With a voice quavering at times, Brady will go on to offer other, not exactly on-point denials. One example is when he says, “I didn’t alter the ball in any way,” which Allysia Finley recasts in a Wall Street Journal opinion piece as follows: “Of course, you didn’t. Your ball boys did. That’s what flunkies are for: Doing things you don’t want to get caught doing and then taking the fall.”

Similarly, note Brady’s careful words when asked if he had cheated: “I don’t believe so. I feel like I’ve always played within the rules.” On Bloomberg TV just a few minutes after the Deflategate press conference ends, what kind of appraisal do I give on the air? How culpable might Brady be? Seeking a point of reference, I cite an old Second City comedy skit. In it John Belushi is playing U.S. Senator Howard Baker during the Watergate hearings. “What I want to know,” Belushi drawls, “is what did the President know and when did he stop knowing it?”

In the TV studio, I can hear the camera crew struggling to muffle their laughter. What I don’t hear, of course, is Belichick chuckling because he never does.

 

Locate photos of Coach Leach on game days and you can see what I see. Success is greeted by smiles that tend to be tentative half-smiles, the sign of an introvert. Meanwhile, play calling gone awry leads to mostly mild dismay. The eyebrows will lower in concern, and the mouth tends to either fall slightly ajar in a sign of mild surprise or there’s a faint raising of the upper lip that expresses mild disgust and anger. In short, as the guy stands with his hands on both hips along the sideline, Leach resembles a fairly docile brown bear hoping to eat some more honey sooner than later.

In contrast, Coach Belichick ups the ante on anger — an emotion that at its finest, inspires overcoming injustices but that at its worst becomes a matter of seizing control of one’s circumstances and outcomes, however one must, in a supreme case of the ends justify the means. What does anger look like in Belichick’s case? The Patriots long-time head coach pinches his eyebrows together hard. His lower eyelids are taut and straightlaced. His lips will not generally press together gently like Leach’s did. Instead, they bulldoze each other — leading to a bulge that forms below the lower lip. Throw in the upside-down smile created when your chin presses upwards, and you’ve got the complete picture. With his arms characteristically folded across his chest, the Gray-Hoodie Grouch becomes Fortress Belichick, inaccessible to mere mortals like you and me.

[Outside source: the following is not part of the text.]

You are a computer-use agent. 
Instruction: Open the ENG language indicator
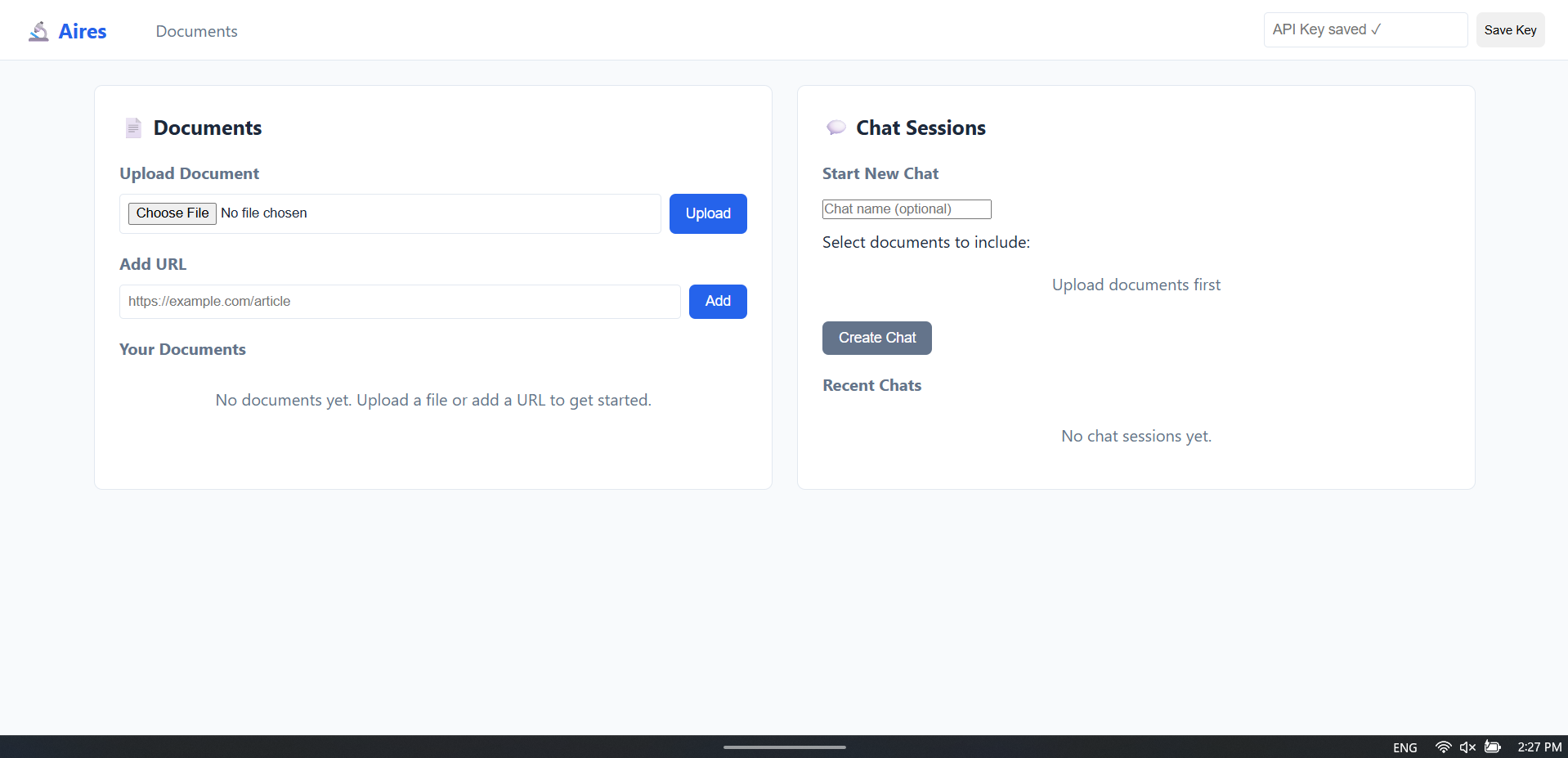(1404, 747)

With Belichick, there is no joy in Mudville — just a long rap sheet full of allegations that have mostly resulted in either fines, suspensions, or other penalties lodged against the Patriots as a team, rather than against a coach who’s never been a glorious role model. Take a hard look. When it comes to competitive misconduct, Coach Grouch qualifies as a repeat offender subjected by the League to ever smaller financial hand slaps that ended altogether as he accumulated more Super Bowl trophies:

The 2007 Spygate scandal, e.g., signal-stealing in a game against the New York Jets. A $500k fine.
The 2012 case of grabbing a ref’s arm at game’s end to protest a call. A $50k fine.
The 2014 Deflategate scandal when underinflated balls help Patriots receivers grip the ball in the wet weather and keep Payton Manning’s visiting Indianapolis Colts on defense. No fine.
In 2015, headset malfunctions the visiting Steelers consider intentional sabotage. No fine.
In 2019, the Cincinnati Bengals video scandal in which a Patriot’s staffer is more interested in filming the sidelines, looking for signal calling, than in recording the on-field action. No fine.

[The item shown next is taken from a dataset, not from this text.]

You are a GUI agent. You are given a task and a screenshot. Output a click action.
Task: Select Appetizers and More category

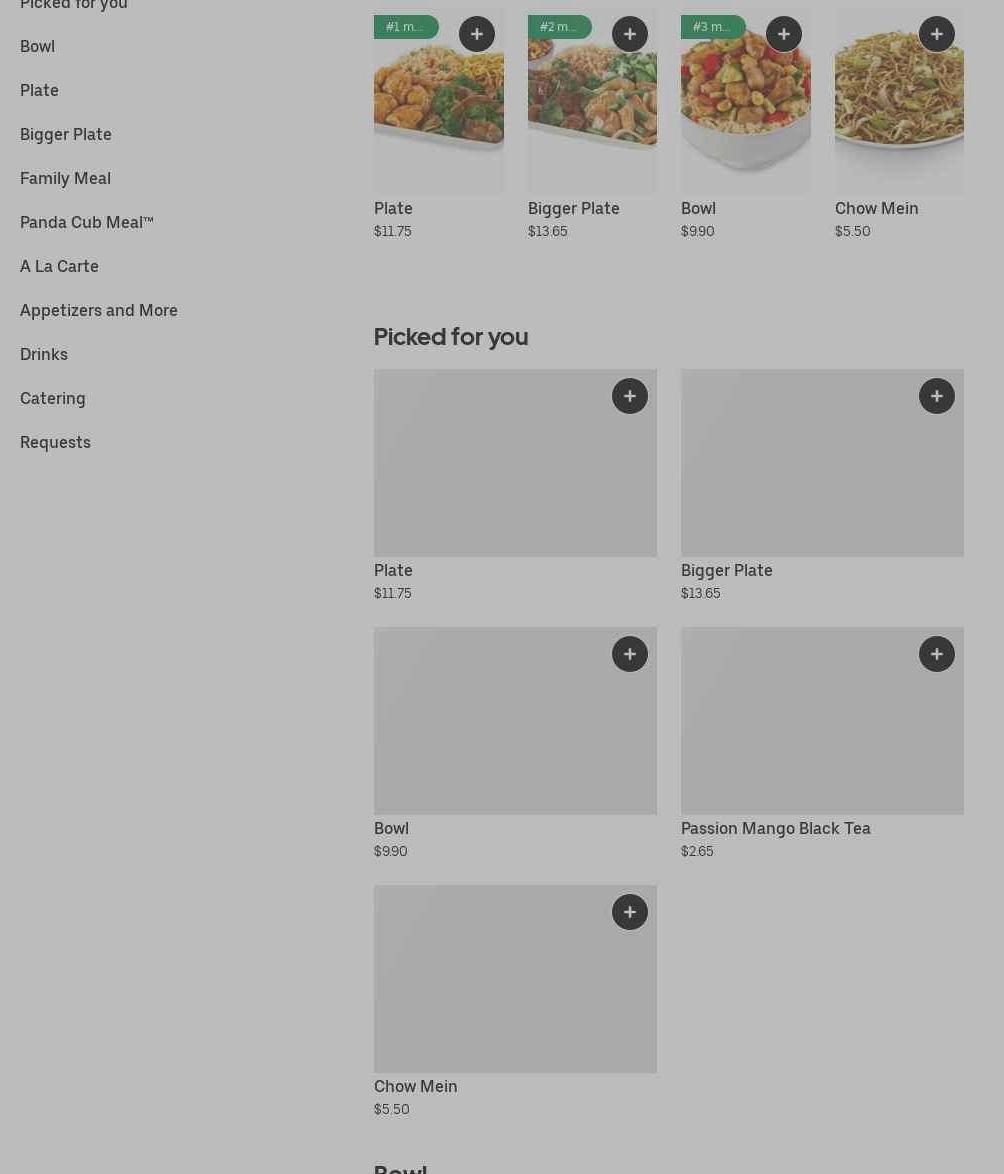click(x=99, y=310)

And amid all these allegations of infractions, I’m leaving out the trick plays Coach Belichick the Conniver has called, many of which subsequently led to changes in the NFL’s rule book.

What a clever bastard.

Is Coach Leach really a saint? It’s complicated. But the answer is NO if you endorse his suspension in 2009 by Texas Tech for the sin of apparently ordering one of his players, Adam James, to be locked up in an equipment closet after James had sustained a concussion in practice. What a fool, you might say. What was Leach thinking? Why keep a player “out of the light” when his dad is a former NFL player and an ESPN analyst ready to shed plenty of limelight on why he believes his son’s alleged “humiliation” got so out of hand?

 

Okay, so I’ve now dawdled long enough here, dirty dish water circling the drain. You want the goods. Why exactly is Belichick failing lately, and what is it that Leach had that the Grump lacks.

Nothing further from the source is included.